TASK DESCRIPTION:
An exact transcription is needed, beginning at the line with "Click the dark green downward arrow" and ending at the last line of the listing, with pictures left out and nothing else added.

INPUT RECORDS:
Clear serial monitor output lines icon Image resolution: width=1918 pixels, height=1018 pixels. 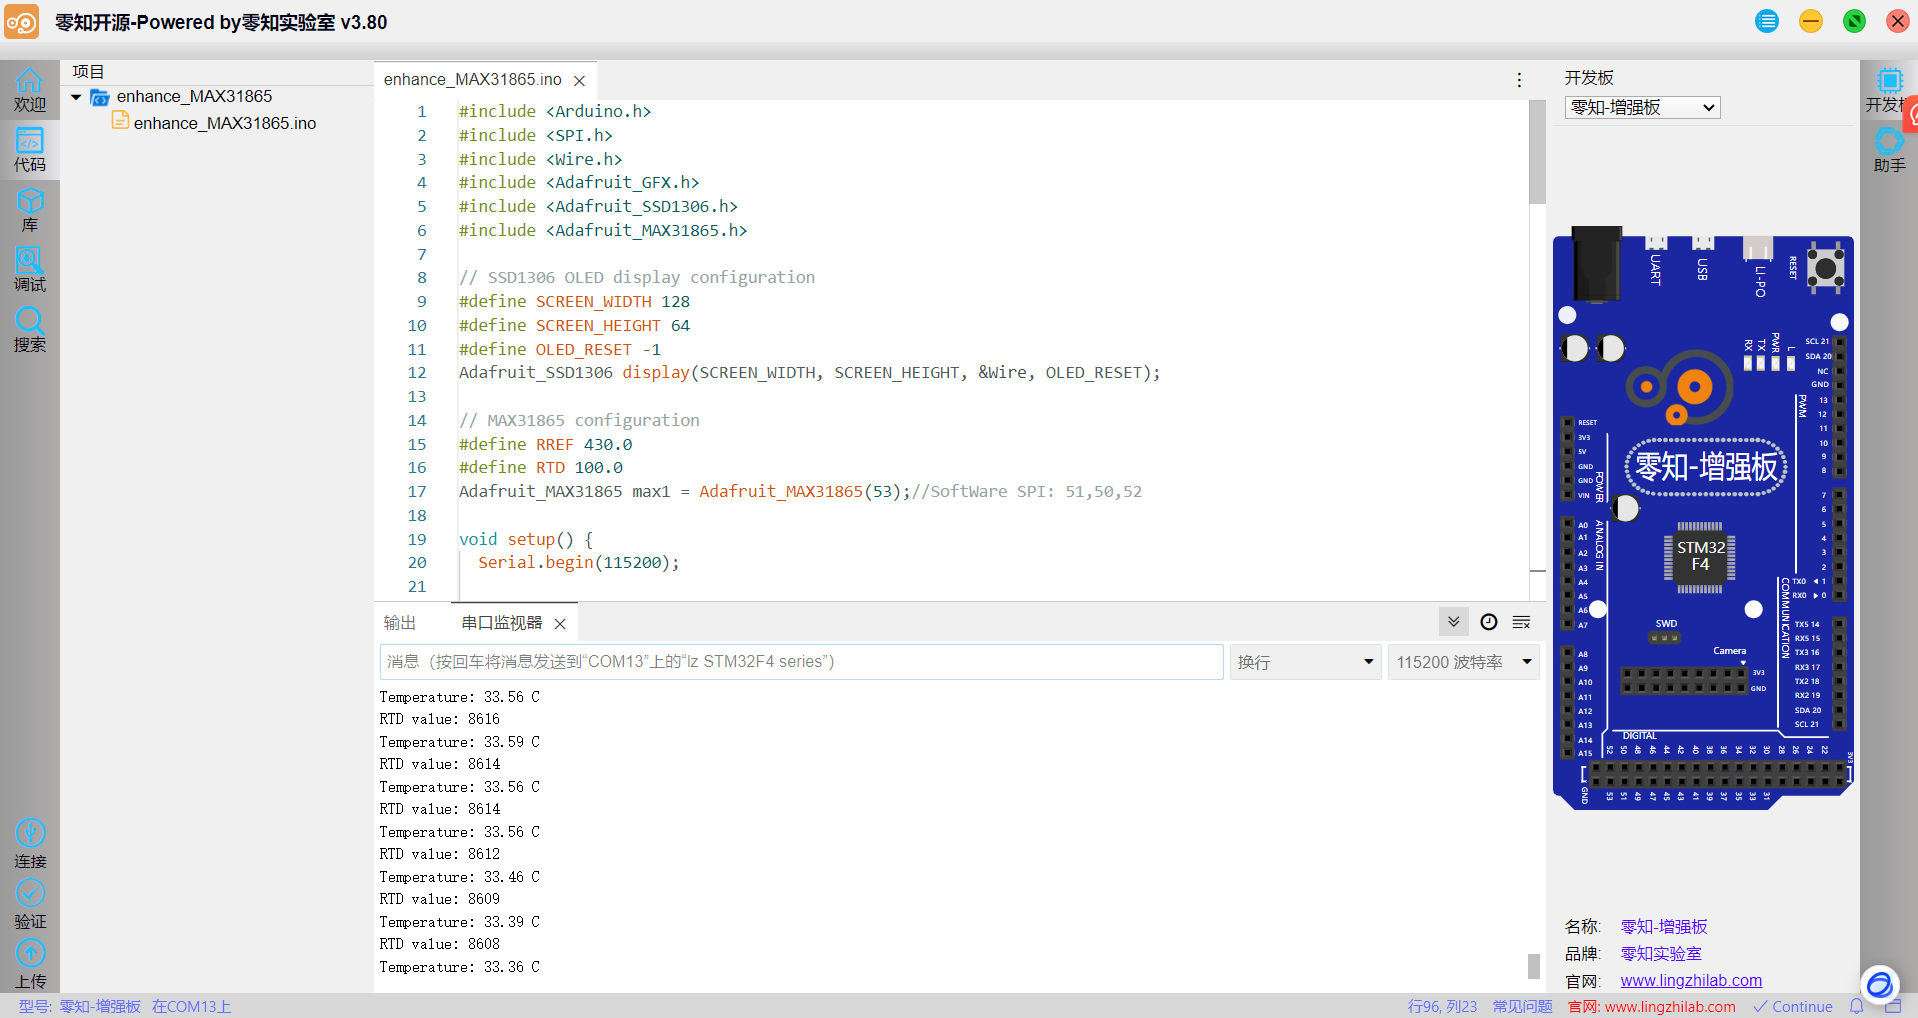1522,622
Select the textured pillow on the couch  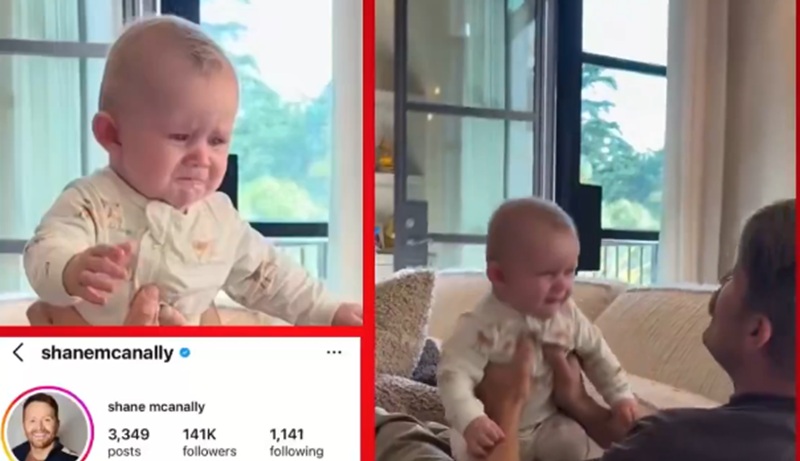(x=404, y=319)
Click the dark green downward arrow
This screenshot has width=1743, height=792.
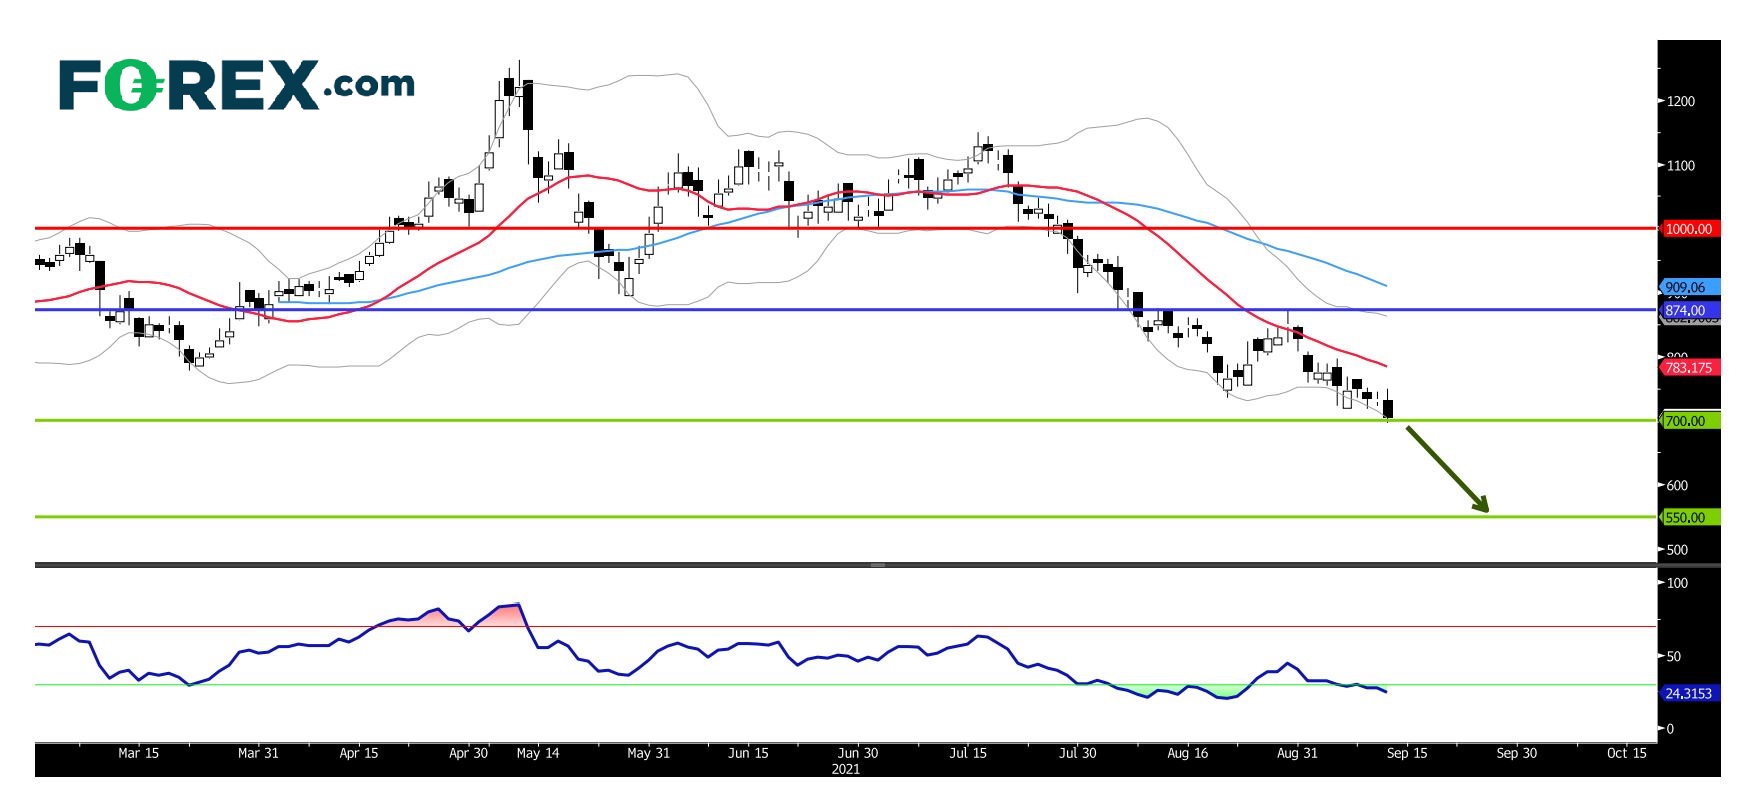point(1447,469)
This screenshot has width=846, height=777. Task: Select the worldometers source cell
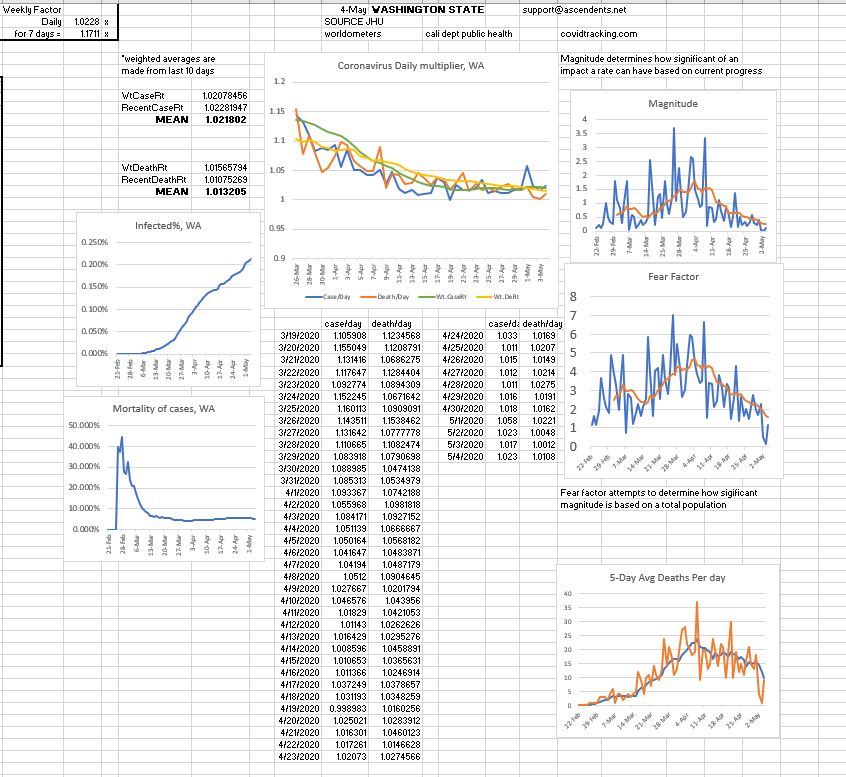point(352,33)
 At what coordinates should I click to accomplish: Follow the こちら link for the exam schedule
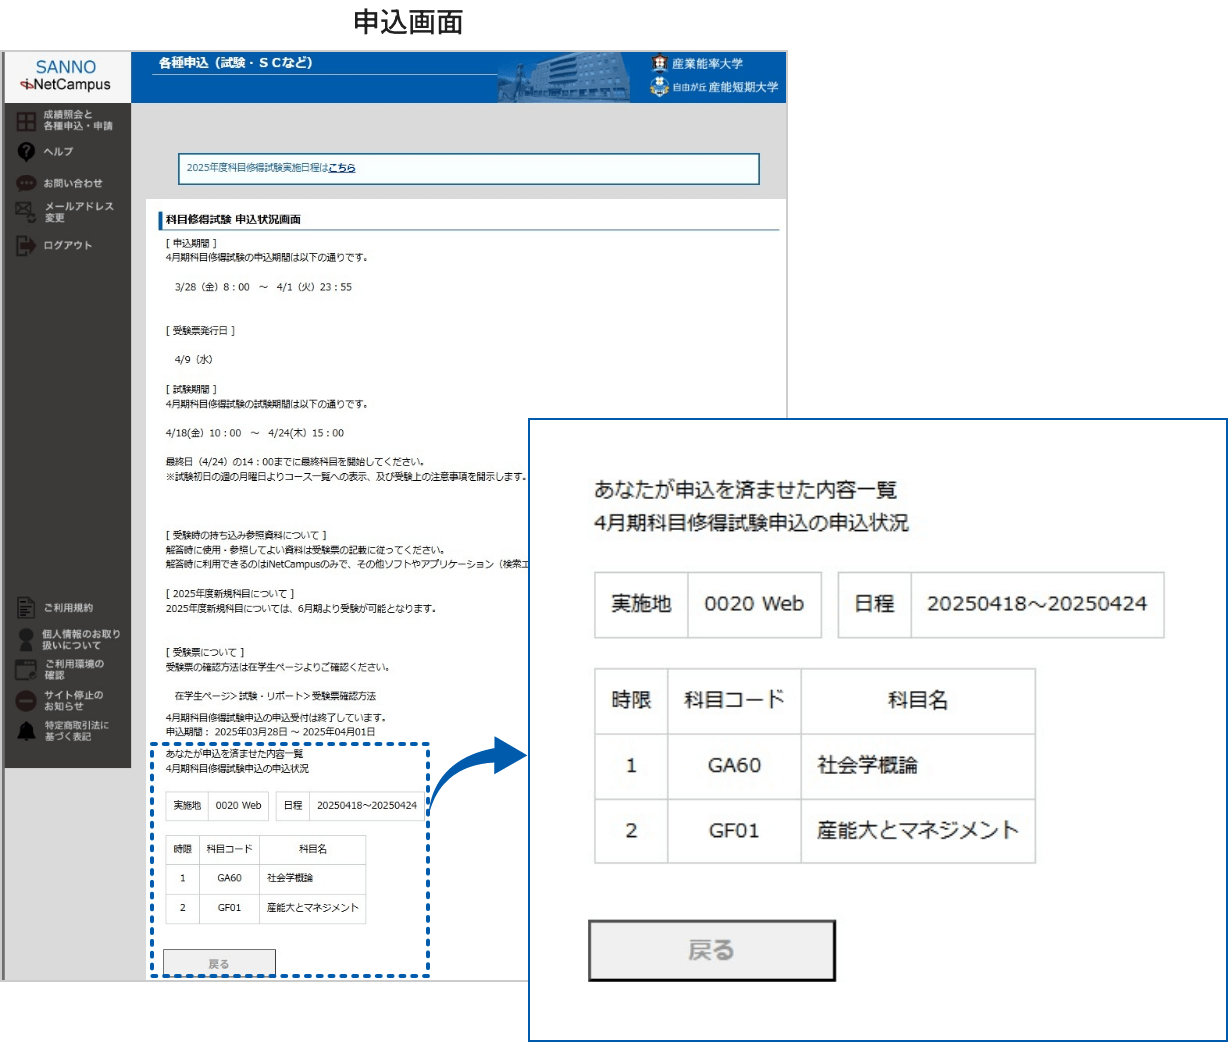click(342, 168)
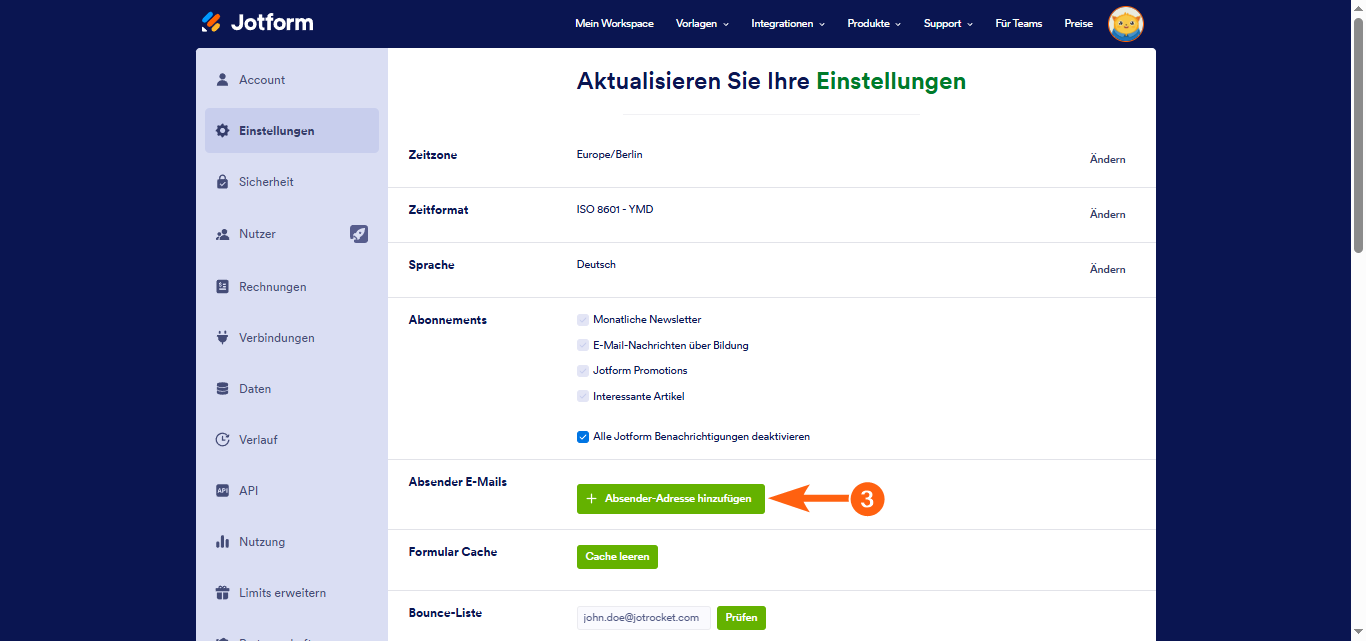Enable the Monatliche Newsletter checkbox
This screenshot has height=641, width=1366.
point(583,319)
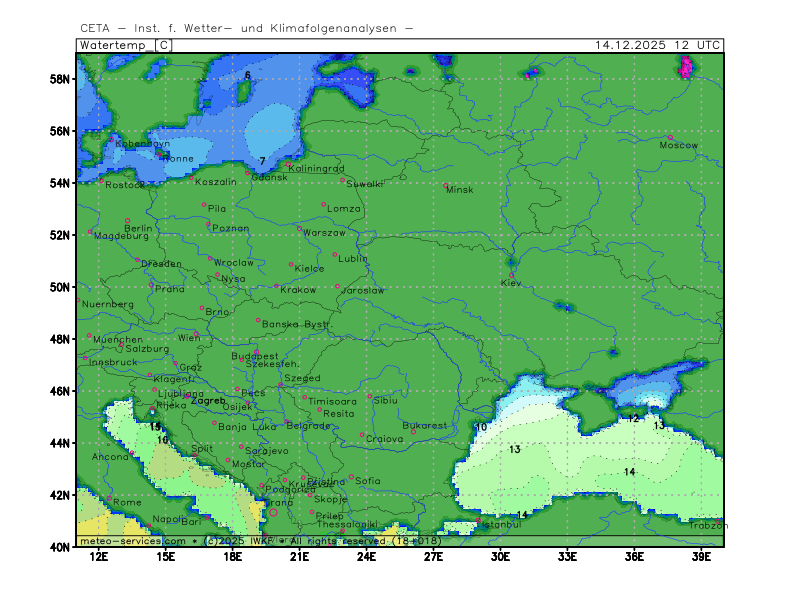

EXERCISE SOLUTION:
Click the dark green downward arrow
This screenshot has width=1743, height=792.
point(1447,469)
This screenshot has width=846, height=777. Task: Select the worldometers source cell
point(352,33)
 At what coordinates should I click to accomplish: Follow the こちら link for the exam schedule
click(342, 168)
Enable the Monatliche Newsletter checkbox
This screenshot has height=641, width=1366.
point(583,319)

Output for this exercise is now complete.